**Work order:**
Which lines in the listing below contain "Instruction"? Copy each of them.

**Dataset records:**

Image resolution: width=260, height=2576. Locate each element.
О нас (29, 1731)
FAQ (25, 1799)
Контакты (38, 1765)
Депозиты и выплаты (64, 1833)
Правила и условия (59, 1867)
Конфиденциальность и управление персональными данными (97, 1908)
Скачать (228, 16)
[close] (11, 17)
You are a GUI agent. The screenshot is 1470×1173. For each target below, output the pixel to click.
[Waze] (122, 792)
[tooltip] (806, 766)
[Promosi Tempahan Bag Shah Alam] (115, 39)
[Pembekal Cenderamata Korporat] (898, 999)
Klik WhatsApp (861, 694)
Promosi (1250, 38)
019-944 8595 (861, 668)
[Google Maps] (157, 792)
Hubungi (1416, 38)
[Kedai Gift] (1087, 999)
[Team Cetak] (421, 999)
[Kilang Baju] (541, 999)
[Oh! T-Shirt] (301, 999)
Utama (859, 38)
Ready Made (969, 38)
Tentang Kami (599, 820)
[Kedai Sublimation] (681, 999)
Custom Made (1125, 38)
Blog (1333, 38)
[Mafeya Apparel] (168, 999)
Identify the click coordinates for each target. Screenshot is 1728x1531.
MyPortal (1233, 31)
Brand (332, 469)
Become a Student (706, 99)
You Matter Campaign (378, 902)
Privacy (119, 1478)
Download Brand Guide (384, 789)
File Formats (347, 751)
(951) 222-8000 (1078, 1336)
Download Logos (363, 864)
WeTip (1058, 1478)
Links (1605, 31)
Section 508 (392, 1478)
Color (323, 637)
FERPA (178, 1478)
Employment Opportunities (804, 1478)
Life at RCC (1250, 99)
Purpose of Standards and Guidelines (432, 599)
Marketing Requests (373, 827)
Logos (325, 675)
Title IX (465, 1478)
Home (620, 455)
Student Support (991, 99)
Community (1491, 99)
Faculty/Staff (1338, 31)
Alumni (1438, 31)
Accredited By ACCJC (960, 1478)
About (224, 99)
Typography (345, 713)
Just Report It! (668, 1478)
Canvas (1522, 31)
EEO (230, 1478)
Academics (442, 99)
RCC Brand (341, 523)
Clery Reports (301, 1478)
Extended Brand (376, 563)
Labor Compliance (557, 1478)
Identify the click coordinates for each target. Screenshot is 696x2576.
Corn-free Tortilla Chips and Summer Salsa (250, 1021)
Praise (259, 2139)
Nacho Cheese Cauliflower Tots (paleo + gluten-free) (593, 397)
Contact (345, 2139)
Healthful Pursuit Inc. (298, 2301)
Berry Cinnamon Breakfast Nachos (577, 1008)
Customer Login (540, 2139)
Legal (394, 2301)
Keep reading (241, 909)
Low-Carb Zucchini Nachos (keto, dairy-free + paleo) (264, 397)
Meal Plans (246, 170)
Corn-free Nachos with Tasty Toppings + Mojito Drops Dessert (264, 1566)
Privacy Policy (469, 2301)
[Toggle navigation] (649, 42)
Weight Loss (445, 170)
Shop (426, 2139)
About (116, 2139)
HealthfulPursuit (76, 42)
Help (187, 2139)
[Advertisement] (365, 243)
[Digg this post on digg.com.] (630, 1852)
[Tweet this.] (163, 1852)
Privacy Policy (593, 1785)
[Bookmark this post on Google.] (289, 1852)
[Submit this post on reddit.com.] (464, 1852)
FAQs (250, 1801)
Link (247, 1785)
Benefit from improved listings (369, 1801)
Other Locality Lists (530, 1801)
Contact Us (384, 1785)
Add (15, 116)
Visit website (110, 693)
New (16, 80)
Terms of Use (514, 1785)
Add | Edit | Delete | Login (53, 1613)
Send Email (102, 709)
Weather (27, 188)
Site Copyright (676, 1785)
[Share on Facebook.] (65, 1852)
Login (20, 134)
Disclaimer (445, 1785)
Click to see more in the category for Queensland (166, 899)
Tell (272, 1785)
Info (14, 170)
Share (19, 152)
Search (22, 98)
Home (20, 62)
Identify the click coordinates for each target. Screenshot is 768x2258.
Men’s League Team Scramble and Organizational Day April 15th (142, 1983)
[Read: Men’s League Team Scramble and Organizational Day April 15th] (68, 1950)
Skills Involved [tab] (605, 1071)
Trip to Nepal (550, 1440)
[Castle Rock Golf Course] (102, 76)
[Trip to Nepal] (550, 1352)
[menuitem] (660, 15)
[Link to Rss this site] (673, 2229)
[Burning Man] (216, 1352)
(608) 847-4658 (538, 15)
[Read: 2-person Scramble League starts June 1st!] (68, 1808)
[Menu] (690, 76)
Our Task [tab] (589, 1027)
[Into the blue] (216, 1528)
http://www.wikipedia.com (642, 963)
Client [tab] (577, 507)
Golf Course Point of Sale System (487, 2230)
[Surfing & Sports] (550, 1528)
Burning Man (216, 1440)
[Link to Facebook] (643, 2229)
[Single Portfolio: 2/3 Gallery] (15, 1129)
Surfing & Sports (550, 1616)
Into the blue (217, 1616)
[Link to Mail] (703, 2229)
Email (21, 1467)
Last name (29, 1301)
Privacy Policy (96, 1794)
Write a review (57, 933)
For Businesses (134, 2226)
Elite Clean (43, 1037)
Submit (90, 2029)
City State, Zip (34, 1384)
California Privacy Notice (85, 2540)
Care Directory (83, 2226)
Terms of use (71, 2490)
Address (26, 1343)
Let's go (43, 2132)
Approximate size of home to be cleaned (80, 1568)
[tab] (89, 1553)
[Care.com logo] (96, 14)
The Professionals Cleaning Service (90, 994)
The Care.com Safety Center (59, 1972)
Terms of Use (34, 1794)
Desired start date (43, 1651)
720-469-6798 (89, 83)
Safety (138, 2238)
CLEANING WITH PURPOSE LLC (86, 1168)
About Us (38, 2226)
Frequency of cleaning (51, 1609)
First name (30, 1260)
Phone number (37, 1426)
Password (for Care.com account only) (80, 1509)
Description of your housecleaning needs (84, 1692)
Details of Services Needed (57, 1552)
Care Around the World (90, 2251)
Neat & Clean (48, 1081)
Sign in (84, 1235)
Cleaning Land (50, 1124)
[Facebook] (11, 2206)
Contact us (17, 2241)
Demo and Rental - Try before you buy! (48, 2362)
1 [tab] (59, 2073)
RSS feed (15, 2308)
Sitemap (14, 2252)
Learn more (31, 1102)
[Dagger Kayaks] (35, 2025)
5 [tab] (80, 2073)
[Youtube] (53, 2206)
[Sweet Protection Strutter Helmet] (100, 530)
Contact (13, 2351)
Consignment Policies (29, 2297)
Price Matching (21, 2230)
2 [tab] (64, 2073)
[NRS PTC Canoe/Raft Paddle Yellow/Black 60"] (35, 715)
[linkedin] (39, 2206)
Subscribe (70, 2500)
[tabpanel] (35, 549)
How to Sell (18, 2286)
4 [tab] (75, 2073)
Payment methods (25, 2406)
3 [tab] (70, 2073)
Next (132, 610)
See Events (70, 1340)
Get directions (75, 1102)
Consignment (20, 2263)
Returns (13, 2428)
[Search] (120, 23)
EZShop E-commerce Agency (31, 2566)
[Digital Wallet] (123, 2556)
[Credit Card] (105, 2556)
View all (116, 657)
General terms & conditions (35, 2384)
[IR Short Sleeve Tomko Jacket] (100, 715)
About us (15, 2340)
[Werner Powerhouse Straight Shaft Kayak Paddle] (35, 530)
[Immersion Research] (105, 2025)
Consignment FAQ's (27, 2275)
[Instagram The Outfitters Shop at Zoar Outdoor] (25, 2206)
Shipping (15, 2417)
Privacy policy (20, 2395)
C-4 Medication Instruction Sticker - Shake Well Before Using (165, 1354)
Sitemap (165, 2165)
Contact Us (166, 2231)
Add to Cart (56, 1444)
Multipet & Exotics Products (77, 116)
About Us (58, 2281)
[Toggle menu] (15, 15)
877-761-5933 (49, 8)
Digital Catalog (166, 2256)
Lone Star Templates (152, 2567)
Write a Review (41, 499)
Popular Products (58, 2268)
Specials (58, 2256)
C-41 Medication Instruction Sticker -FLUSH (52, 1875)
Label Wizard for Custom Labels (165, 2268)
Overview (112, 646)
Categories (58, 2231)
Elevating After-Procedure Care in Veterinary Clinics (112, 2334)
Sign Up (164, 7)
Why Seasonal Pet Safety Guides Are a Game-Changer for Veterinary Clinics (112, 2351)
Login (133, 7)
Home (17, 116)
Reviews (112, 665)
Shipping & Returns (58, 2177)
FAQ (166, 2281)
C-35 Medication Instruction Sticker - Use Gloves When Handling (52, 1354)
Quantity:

**Answer area:**
C-4 Medication Instruction Sticker - Shake Well Before Using (165, 1354)
C-41 Medication Instruction Sticker -FLUSH (52, 1875)
C-35 Medication Instruction Sticker - Use Gloves When Handling (52, 1354)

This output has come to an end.